[<prev] [next>] [<thread-prev] [day] [month] [year] [list]
Message-ID: <20080604042325.GB22348@skywalker>
Date: Wed, 4 Jun 2008 09:53:25 +0530
From: "Aneesh Kumar K.V" <aneesh.kumar@...ux.vnet.ibm.com>
To: Mingming Cao <cmm@...ibm.com>
Cc: linux-ext4@...r.kernel.org
Subject: Re: [PATCH -v2] ext4: delalloc block reservation fix
On Tue, Jun 03, 2008 at 07:13:41PM -0700, Mingming Cao wrote:
> On Wed, 2008-06-04 at 01:48 +0530, Aneesh Kumar K.V wrote:
> > a) We need to decrement the meta data blocks that got allocated
> > from percpu s_freeblocks_counter
> >
> With the original patch, reserved metadata but unused meta data blocks
> are got released when block allocation is done, isn't it? comments below
> in the code ...
>
> > b) We need to protect the reservation block counter so that
> > reserve and release space doesn't race each other.
> >
>
> Yeah I was aware of this, just still trying to decide whether it worth a
> lock for these two counters or use atmoc_t . I guess using a lock to
> protect is more accurate.
How would atomic_t protect that ? We need to make sure in the below
sequence
total = EXT4_I(inode)->i_reserved_data_blocks + nrblocks;
mdblocks = ext4_ext_calc_metadata_amount(inode, total);
BUG_ON(mdblocks < EXT4_I(inode)->i_reserved_meta_blocks);
we don't change the value of EXT4_I(inode)->i_reserved_data_blocks
after we calculate total. I actually hit that BUG_ON above and that is
what made me add the spin_lock.
>
> > c) don't check for free space in ext4_mb_new_blocks with delalloc
> > We already reserved the space.
> >
>
> Yep, that's a bug. The fix looks right, thanks.
>
> > e) Don't release space for block allocation from fallocate space.

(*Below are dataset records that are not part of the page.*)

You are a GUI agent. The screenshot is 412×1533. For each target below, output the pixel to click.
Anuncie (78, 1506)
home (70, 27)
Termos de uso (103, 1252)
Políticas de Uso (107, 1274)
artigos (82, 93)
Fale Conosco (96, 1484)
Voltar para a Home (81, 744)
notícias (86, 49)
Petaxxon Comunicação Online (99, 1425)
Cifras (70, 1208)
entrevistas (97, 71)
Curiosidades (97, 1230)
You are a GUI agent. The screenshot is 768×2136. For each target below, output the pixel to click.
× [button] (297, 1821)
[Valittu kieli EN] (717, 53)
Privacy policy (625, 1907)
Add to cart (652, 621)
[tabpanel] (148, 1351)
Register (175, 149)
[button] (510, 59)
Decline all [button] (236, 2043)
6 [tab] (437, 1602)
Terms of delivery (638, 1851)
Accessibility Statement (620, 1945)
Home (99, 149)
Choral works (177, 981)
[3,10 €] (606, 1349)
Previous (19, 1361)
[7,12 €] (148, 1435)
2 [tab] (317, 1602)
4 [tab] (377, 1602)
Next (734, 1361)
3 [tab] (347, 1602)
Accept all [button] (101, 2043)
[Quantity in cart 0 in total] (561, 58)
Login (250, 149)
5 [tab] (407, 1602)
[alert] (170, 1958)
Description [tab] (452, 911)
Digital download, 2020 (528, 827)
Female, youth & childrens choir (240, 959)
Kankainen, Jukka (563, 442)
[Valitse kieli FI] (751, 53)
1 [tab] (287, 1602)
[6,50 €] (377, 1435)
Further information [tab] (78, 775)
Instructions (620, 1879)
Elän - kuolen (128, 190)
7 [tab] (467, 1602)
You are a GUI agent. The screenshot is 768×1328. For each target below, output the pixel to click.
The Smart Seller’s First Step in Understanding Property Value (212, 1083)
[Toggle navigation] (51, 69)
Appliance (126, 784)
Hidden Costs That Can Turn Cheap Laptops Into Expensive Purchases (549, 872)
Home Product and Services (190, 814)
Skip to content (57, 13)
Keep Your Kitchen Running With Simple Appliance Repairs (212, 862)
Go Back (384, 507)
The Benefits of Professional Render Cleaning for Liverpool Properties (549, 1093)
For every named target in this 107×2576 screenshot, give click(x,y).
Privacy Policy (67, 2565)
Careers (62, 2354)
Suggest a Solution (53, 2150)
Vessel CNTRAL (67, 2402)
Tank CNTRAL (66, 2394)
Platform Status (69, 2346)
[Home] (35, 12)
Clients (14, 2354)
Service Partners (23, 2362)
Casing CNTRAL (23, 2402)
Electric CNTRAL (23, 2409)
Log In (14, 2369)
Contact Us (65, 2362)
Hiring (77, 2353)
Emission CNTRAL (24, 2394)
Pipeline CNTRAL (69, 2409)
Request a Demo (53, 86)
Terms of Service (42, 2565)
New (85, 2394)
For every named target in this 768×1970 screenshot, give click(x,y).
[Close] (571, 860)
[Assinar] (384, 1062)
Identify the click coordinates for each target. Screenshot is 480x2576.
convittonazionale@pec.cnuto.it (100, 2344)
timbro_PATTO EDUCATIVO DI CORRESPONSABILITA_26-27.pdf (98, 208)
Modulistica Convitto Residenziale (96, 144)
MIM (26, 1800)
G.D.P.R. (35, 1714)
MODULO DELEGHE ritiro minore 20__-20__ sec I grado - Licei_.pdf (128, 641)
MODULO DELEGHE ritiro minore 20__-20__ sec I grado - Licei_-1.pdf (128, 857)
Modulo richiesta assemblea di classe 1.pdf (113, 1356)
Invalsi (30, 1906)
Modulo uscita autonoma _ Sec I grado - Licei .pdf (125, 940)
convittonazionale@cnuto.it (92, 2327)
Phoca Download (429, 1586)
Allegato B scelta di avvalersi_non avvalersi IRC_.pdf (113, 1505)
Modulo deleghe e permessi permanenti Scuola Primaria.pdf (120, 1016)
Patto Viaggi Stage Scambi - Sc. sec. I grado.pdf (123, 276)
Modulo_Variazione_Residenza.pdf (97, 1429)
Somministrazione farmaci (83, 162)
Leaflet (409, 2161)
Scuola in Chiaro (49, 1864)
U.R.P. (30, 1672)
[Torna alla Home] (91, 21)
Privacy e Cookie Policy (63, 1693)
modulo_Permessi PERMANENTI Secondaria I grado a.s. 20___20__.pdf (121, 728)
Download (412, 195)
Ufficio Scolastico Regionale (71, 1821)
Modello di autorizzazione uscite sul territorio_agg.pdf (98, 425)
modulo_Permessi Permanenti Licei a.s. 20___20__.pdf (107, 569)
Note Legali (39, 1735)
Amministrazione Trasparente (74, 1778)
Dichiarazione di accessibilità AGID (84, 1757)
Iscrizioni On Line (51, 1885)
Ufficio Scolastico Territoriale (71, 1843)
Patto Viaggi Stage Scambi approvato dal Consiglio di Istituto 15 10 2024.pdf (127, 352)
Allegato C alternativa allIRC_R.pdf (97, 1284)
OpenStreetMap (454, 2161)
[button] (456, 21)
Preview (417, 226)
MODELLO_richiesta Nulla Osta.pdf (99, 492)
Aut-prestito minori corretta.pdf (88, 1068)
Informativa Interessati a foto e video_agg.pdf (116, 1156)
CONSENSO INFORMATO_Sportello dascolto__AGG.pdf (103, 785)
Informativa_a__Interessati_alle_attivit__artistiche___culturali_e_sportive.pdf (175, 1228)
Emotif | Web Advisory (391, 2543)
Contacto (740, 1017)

> > We don't reserve space for them
> >
>
> That a bug too, but the fix is not quit right, comments below..
>
> > Signed-off-by: Aneesh Kumar K.V <aneesh.kumar@...ux.vnet.ibm.com>
> > ---
> > fs/ext4/balloc.c | 9 +++++++++
> > fs/ext4/ext4_i.h | 2 ++
> > fs/ext4/inode.c | 39 +++++++++++++++++++++++++--------------
> > fs/ext4/mballoc.c | 7 ++++++-
> > fs/ext4/super.c | 2 ++
> > 5 files changed, 44 insertions(+), 15 deletions(-)
> >
> > diff --git a/fs/ext4/balloc.c b/fs/ext4/balloc.c
> > index 71b184c..bd18ceb 100644
> > --- a/fs/ext4/balloc.c
> > +++ b/fs/ext4/balloc.c
> > @@ -1959,6 +1959,15 @@ ext4_fsblk_t ext4_new_meta_block(handle_t *handle, struct inode *inode,
> > ar.goal = goal;
> > ar.len = 1;
> > ret = ext4_mb_new_blocks(handle, &ar, errp);
> > + /*
> > + * Account for the allocated meta blocks
> > + */
> > + if (!(*errp)) {
> > + spin_lock(&EXT4_I(inode)->i_block_reservation_lock);
> > + EXT4_I(inode)->i_allocated_meta_blocks += ar.len;
> > + spin_unlock(&EXT4_I(inode)->i_block_reservation_lock);
> > + }
> > +
> > return ret;
> > }
> > ext4_fsblk_t ext4_new_meta_blocks(handle_t *handle, struct inode *inode,
> > diff --git a/fs/ext4/ext4_i.h b/fs/ext4/ext4_i.h
> > index 425518e..3d08e5b 100644
> > --- a/fs/ext4/ext4_i.h
> > +++ b/fs/ext4/ext4_i.h
> > @@ -166,7 +166,9 @@ struct ext4_inode_info {
> > /* allocation reservation info for delalloc */
> > unsigned long i_reserved_data_blocks;
> > unsigned long i_reserved_meta_blocks;
> > + unsigned long i_allocated_meta_blocks;
> > unsigned short i_delalloc_reserved_flag;
> > + spinlock_t i_block_reservation_lock;
> > };
> >
> > #endif /* _EXT4_I */
> > diff --git a/fs/ext4/inode.c b/fs/ext4/inode.c
> > index 1695ecc..787ce99 100644
> > --- a/fs/ext4/inode.c
> > +++ b/fs/ext4/inode.c
> > @@ -1426,11 +1426,12 @@ static int ext4_da_reserve_space(struct inode *inode, int nrblocks)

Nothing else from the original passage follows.